■ **WORK INSTRUCTIONS**: Check each line of the records below for the word "item" and copy those where it appears.

■ **DATA FOR PROCESSING**:
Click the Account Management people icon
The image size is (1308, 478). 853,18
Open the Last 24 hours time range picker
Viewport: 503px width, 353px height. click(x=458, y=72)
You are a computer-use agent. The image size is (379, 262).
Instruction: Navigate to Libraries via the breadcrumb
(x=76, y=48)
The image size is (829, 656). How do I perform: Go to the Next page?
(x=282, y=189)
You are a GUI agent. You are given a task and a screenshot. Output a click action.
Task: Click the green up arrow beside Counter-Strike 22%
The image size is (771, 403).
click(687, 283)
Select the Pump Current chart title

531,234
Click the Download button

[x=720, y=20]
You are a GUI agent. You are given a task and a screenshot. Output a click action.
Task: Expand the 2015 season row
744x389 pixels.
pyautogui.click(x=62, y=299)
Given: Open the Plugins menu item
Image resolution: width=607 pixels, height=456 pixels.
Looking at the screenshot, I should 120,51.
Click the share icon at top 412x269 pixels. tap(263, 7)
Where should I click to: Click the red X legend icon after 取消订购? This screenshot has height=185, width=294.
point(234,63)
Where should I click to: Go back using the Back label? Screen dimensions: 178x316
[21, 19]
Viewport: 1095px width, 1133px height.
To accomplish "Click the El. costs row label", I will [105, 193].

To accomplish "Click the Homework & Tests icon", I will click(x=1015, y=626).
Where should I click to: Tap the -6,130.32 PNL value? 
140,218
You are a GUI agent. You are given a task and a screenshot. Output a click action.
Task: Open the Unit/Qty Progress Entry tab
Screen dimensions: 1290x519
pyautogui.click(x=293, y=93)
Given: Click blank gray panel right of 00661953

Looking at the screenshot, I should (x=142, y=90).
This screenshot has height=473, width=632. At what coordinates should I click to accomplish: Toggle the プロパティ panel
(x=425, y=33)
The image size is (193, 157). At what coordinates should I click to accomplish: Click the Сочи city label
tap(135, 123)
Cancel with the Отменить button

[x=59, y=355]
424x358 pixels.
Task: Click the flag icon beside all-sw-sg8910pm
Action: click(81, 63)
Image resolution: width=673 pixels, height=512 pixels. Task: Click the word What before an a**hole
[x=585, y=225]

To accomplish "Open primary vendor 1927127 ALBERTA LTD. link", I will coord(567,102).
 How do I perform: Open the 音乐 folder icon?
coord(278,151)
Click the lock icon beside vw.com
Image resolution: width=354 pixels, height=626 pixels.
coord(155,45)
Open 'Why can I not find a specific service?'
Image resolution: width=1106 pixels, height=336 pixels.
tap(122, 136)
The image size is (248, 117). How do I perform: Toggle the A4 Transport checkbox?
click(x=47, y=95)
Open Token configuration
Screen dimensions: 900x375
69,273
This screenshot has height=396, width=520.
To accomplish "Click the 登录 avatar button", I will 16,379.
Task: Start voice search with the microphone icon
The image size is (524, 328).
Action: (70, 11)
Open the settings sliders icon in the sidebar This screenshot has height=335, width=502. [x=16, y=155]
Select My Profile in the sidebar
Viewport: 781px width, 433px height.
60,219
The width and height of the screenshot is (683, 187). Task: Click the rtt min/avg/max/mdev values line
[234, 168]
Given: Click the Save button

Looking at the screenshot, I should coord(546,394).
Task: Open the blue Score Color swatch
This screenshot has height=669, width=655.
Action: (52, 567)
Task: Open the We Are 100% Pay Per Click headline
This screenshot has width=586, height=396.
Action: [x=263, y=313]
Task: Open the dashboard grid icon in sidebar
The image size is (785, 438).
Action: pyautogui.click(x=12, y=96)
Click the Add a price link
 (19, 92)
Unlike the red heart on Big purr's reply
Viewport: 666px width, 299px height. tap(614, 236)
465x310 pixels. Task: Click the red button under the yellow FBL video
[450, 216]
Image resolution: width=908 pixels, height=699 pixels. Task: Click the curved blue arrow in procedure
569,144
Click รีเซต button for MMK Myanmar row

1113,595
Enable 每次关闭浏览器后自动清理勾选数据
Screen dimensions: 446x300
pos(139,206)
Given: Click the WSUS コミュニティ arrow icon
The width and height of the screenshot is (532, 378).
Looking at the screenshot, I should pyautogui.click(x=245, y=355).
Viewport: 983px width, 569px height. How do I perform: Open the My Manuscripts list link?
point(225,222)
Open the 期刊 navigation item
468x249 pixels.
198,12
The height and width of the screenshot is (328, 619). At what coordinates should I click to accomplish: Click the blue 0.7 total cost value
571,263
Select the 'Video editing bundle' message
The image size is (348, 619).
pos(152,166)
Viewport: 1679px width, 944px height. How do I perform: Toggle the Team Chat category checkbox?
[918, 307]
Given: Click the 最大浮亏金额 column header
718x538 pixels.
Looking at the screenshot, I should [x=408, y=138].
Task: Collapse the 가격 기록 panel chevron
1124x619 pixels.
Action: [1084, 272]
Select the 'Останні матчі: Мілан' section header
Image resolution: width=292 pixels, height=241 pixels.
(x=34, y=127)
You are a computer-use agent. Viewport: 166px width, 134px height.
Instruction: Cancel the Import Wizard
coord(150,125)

■ **SOLUTION TO THE PROBLEM**:
Given: Open the Plugins menu item
Open the 期刊 navigation item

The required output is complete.